- [Exercise details]:
The entries must be repeated verbatim, and their images left out.

(Beginning of Available data)

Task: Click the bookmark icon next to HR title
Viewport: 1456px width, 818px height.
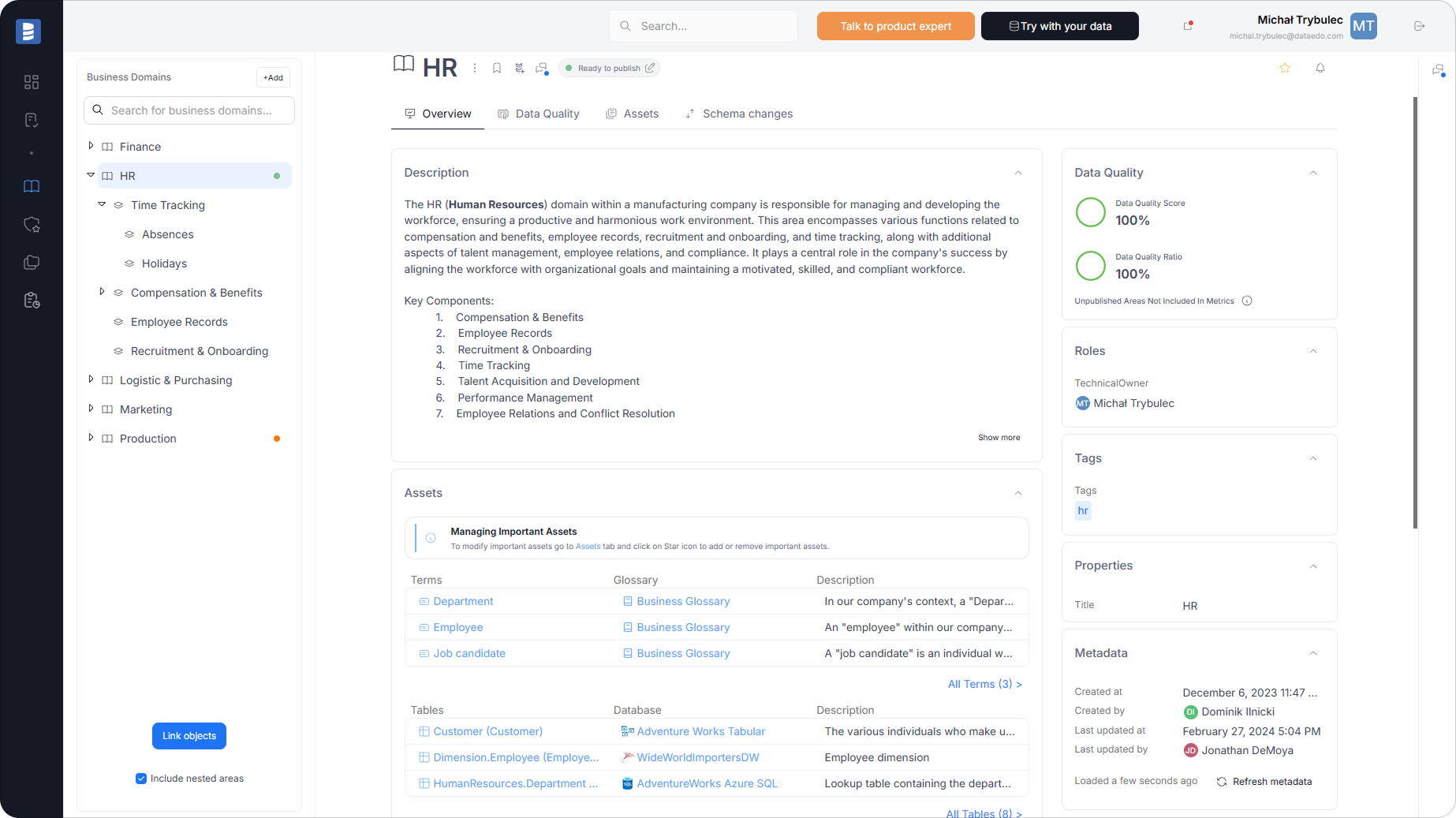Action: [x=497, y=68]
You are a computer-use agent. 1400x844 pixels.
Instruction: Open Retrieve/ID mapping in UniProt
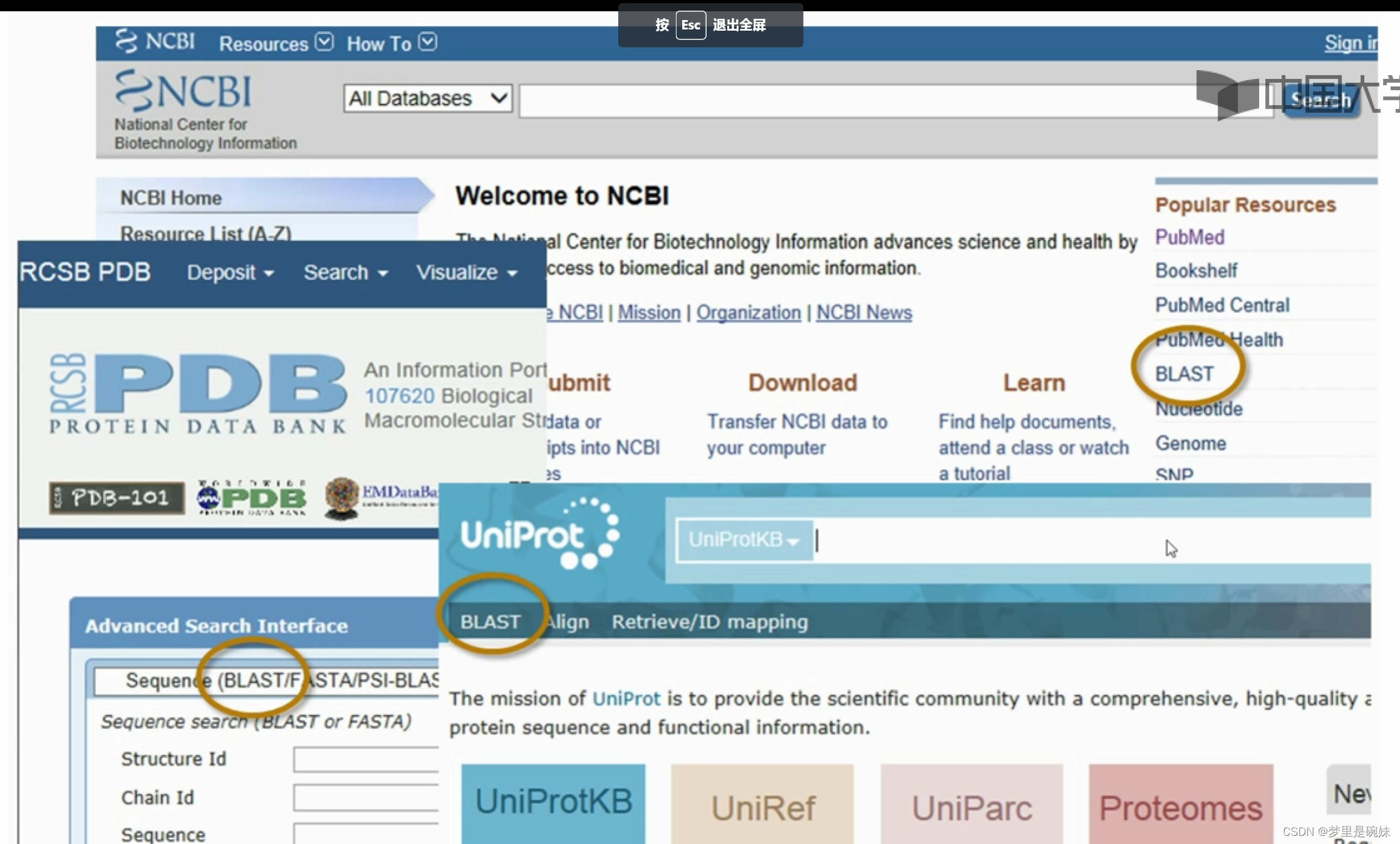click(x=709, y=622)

(End of Available data)

- [Response to this task]:
Task: Click the bookmark icon next to HR title
Viewport: 1456px width, 818px height.
Action: [x=497, y=68]
You are a computer-use agent. 1400x844 pixels.
Instruction: Open Retrieve/ID mapping in UniProt
click(x=709, y=622)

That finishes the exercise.